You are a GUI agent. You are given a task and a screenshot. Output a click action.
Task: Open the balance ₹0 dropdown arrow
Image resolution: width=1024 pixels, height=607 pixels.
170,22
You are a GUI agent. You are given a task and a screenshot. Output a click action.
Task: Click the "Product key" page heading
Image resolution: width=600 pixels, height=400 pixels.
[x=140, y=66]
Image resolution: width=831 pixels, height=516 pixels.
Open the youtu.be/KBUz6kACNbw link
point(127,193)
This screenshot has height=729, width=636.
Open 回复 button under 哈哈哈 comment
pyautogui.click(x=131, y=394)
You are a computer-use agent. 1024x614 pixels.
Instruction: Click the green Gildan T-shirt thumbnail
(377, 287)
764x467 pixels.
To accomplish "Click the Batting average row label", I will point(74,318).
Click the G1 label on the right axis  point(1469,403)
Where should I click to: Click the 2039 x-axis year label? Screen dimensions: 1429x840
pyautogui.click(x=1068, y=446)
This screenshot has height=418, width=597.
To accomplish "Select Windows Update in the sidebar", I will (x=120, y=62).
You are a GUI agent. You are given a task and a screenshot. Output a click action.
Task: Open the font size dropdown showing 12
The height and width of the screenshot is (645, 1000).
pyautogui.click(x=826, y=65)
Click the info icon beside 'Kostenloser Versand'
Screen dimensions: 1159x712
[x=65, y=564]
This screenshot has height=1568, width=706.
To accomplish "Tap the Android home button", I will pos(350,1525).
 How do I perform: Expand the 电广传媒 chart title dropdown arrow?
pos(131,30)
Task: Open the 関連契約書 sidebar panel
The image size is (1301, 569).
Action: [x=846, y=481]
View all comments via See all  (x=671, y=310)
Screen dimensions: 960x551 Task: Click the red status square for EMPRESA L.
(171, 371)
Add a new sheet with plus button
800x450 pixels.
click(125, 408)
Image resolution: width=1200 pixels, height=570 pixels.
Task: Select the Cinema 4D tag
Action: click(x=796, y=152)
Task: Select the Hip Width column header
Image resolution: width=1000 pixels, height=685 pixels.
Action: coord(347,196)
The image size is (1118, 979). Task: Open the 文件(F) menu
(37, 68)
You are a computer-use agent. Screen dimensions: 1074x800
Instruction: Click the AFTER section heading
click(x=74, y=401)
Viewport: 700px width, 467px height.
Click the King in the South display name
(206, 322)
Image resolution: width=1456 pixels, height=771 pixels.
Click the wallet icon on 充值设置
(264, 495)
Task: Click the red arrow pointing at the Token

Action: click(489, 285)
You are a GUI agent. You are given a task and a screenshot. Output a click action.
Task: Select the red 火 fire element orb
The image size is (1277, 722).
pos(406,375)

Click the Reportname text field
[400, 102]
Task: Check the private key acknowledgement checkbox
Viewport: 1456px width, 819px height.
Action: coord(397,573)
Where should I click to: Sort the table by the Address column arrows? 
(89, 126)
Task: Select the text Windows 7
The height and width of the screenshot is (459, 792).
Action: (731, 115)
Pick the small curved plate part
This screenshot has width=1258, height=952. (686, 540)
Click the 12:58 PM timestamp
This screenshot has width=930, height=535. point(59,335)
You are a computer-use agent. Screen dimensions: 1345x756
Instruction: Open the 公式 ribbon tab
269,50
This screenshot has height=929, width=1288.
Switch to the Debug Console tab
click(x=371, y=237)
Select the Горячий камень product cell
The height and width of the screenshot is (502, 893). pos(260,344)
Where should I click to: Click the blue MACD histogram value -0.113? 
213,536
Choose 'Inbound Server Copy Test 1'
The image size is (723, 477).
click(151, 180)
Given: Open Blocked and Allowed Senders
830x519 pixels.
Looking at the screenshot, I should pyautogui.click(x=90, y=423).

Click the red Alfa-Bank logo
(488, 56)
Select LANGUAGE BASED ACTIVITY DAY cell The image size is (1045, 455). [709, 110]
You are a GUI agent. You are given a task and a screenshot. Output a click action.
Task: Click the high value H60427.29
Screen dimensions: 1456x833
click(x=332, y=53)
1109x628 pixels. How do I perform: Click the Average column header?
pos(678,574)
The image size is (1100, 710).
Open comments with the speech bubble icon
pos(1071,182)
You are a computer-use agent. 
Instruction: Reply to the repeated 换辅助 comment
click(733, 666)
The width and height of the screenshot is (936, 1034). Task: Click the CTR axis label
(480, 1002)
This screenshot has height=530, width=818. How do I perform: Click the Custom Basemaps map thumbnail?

________

### PROBLEM
Reproduce exactly the stretch of the material above that starts at the line with "Open the youtu.be/KBUz6kACNbw link" and ends at the line with "This screenshot has height=1568, width=706.", both included, and nothing else.

### ANSWER SPACE
Open the youtu.be/KBUz6kACNbw link
point(127,193)
This screenshot has height=729, width=636.
Open 回复 button under 哈哈哈 comment
pyautogui.click(x=131, y=394)
You are a computer-use agent. 1024x614 pixels.
Instruction: Click the green Gildan T-shirt thumbnail
(377, 287)
764x467 pixels.
To accomplish "Click the Batting average row label", I will point(74,318).
Click the G1 label on the right axis  point(1469,403)
Where should I click to: Click the 2039 x-axis year label? Screen dimensions: 1429x840
pyautogui.click(x=1068, y=446)
This screenshot has height=418, width=597.
To accomplish "Select Windows Update in the sidebar", I will (x=120, y=62).
You are a GUI agent. You are given a task and a screenshot. Output a click action.
Task: Open the font size dropdown showing 12
The height and width of the screenshot is (645, 1000).
pyautogui.click(x=826, y=65)
Click the info icon beside 'Kostenloser Versand'
Screen dimensions: 1159x712
[x=65, y=564]
This screenshot has height=1568, width=706.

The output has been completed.